- PROBLEM DESCRIPTION: Output only the lines below from the one containing "Image resolution: width=1623" to the one containing "Click the Version", exactly as written, both ends kept.

Data records:
——

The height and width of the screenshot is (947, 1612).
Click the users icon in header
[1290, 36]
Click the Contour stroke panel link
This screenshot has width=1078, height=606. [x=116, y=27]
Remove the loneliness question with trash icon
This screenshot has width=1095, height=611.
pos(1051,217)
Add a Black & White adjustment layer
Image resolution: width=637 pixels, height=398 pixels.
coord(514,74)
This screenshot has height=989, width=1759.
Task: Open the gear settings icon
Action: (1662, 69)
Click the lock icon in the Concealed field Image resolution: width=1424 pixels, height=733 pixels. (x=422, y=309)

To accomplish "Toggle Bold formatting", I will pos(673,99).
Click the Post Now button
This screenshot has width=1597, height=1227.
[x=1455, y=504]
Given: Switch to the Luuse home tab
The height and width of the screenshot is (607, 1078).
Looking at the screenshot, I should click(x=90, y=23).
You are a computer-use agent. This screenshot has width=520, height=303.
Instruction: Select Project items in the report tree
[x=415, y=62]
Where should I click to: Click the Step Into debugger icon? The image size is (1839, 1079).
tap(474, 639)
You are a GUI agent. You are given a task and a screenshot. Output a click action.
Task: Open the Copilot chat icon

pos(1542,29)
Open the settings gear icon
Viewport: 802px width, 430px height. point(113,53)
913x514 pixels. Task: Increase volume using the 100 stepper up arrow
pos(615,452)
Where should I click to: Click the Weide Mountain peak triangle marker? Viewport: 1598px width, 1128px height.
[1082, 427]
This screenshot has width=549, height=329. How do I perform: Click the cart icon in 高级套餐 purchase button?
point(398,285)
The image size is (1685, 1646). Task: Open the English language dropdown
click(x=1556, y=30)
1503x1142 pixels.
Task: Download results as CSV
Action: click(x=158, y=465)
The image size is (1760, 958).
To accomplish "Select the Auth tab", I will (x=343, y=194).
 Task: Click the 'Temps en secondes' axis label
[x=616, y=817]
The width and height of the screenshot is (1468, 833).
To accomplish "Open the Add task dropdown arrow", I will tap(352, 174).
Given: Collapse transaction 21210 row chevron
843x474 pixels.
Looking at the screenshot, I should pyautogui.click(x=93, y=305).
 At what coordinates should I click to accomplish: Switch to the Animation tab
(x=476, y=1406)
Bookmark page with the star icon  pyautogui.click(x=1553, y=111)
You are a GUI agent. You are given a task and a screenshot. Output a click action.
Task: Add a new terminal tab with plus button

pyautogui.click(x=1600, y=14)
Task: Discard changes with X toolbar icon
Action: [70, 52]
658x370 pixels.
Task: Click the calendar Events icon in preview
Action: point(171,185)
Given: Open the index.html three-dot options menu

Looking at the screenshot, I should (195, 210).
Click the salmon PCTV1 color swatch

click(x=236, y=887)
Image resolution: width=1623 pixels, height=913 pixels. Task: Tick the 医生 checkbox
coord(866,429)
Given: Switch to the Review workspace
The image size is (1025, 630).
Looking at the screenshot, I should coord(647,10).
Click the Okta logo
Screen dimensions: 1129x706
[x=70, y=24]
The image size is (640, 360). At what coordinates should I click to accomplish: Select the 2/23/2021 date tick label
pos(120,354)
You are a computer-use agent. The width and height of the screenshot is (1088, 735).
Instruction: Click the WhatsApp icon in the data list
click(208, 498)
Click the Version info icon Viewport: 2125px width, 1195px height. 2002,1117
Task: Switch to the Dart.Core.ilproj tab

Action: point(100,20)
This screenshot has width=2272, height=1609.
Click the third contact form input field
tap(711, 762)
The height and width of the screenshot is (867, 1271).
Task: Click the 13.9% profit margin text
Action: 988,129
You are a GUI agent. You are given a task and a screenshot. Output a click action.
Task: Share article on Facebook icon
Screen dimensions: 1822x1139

——

- TASK ANSWER:
Image resolution: width=1623 pixels, height=913 pixels. Task: Tick the 医生 checkbox
coord(866,429)
Given: Switch to the Review workspace
The image size is (1025, 630).
Looking at the screenshot, I should coord(647,10).
Click the Okta logo
Screen dimensions: 1129x706
[x=70, y=24]
The image size is (640, 360). At what coordinates should I click to accomplish: Select the 2/23/2021 date tick label
pos(120,354)
You are a computer-use agent. The width and height of the screenshot is (1088, 735).
Instruction: Click the WhatsApp icon in the data list
click(208, 498)
Click the Version info icon Viewport: 2125px width, 1195px height. 2002,1117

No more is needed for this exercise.